START Dataset entries

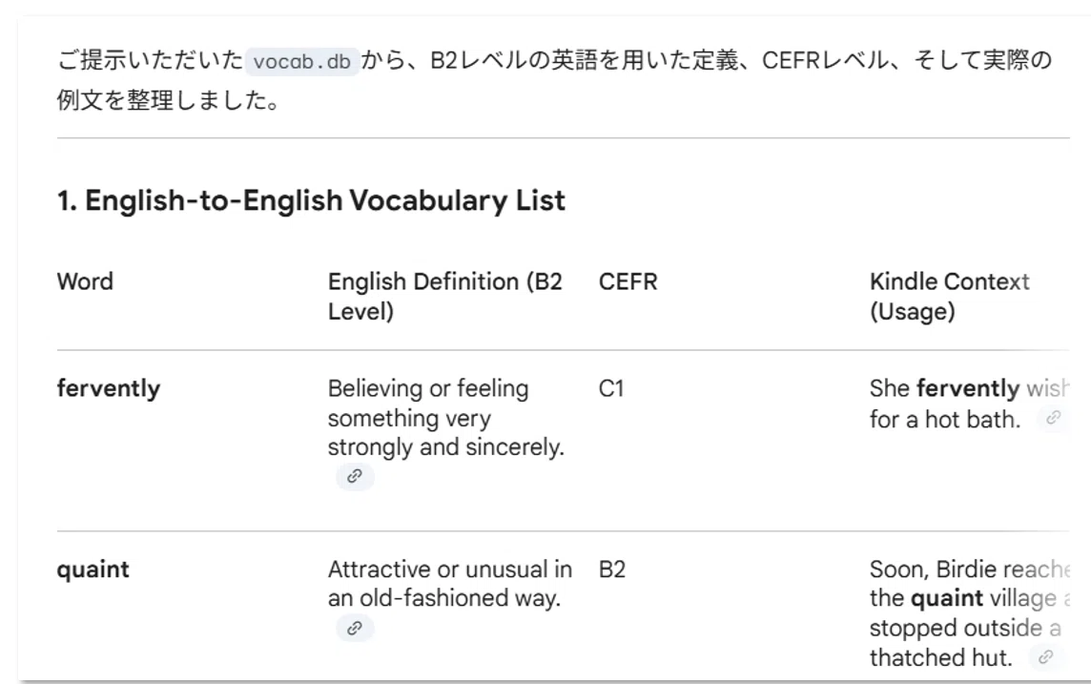Click the CEFR column header
This screenshot has height=684, width=1091.
[628, 281]
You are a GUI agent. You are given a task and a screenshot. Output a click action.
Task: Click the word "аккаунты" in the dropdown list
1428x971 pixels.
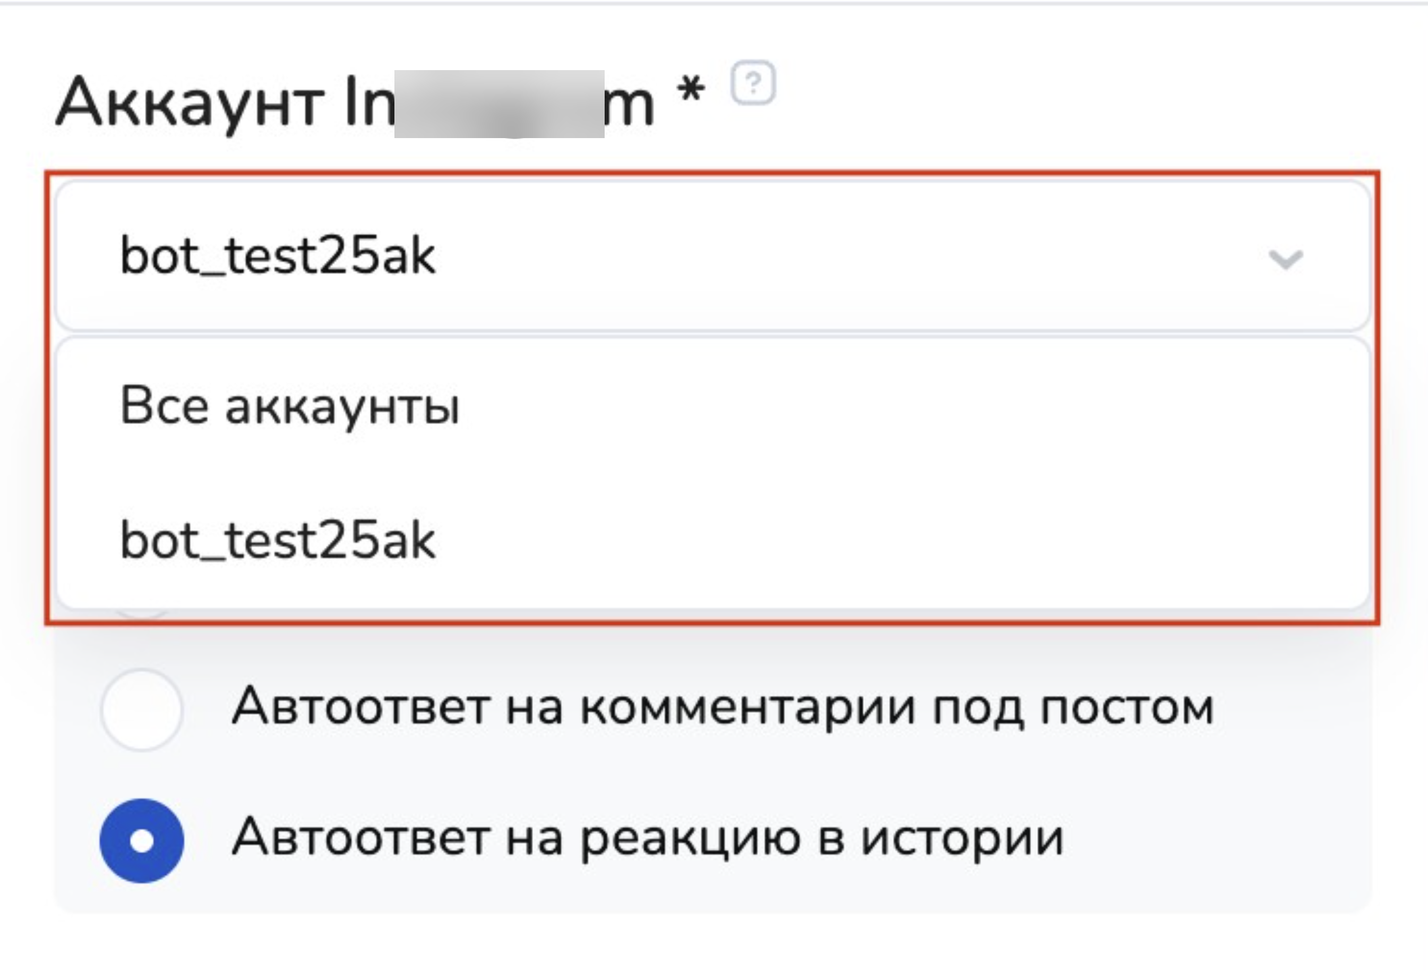[342, 407]
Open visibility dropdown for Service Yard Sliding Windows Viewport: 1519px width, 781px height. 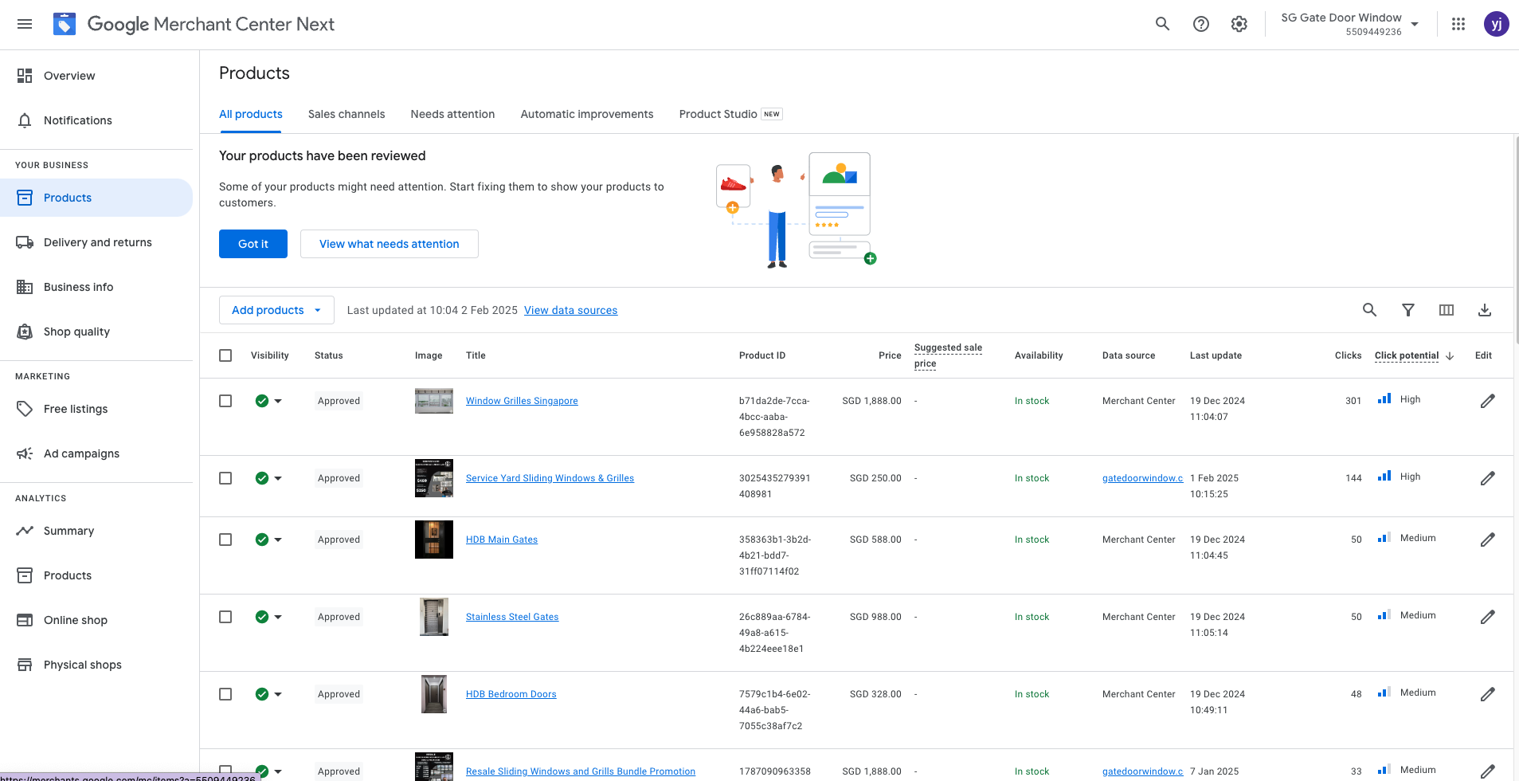(278, 478)
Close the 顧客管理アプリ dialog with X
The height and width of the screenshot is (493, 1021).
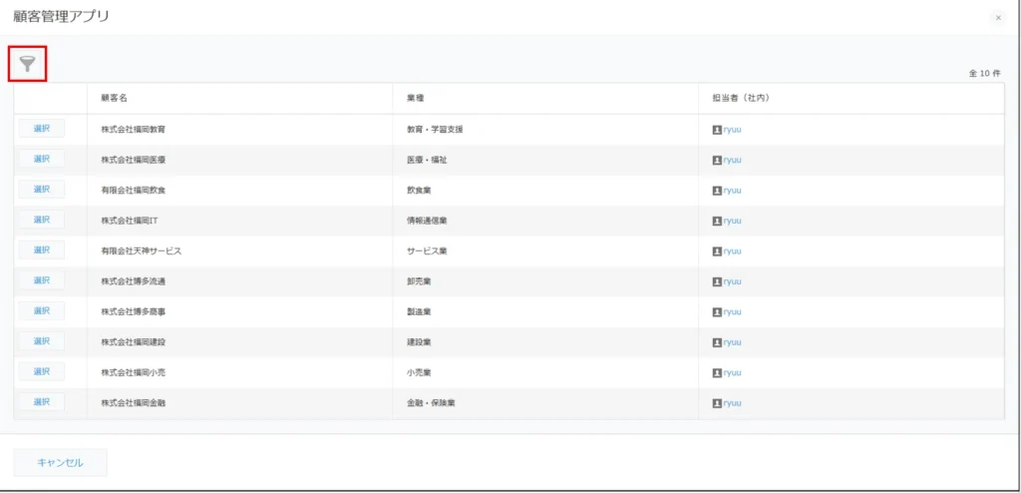998,18
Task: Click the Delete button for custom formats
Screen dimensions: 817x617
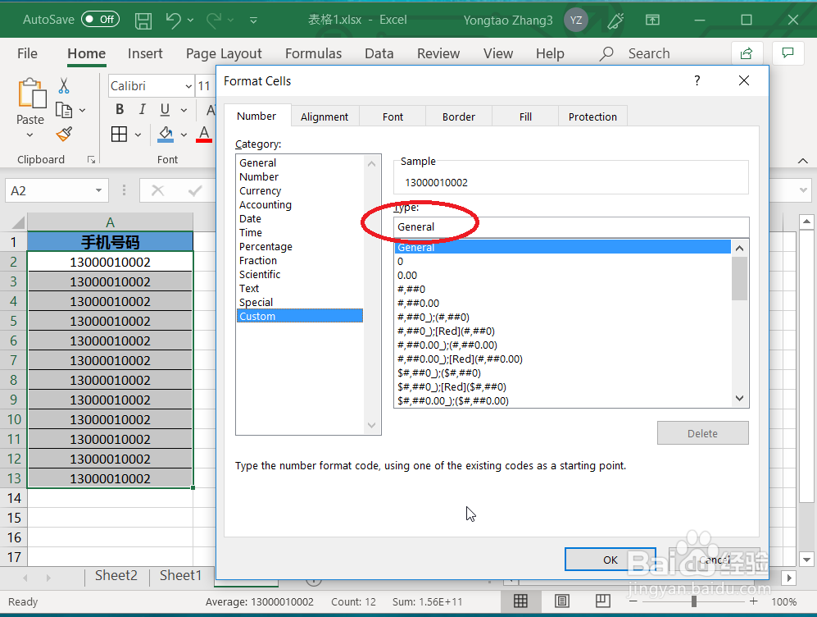Action: tap(702, 432)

END Dataset entries

● **Task to complete**
I need the lines from the line holding "Close the 顧客管理アプリ dialog with X" through the end of the material, inclusive, restated word for word and without pictures.

● **Answer to this exercise**
Close the 顧客管理アプリ dialog with X
The height and width of the screenshot is (493, 1021).
998,18
Task: Click the Delete button for custom formats
Screen dimensions: 817x617
Action: tap(702, 432)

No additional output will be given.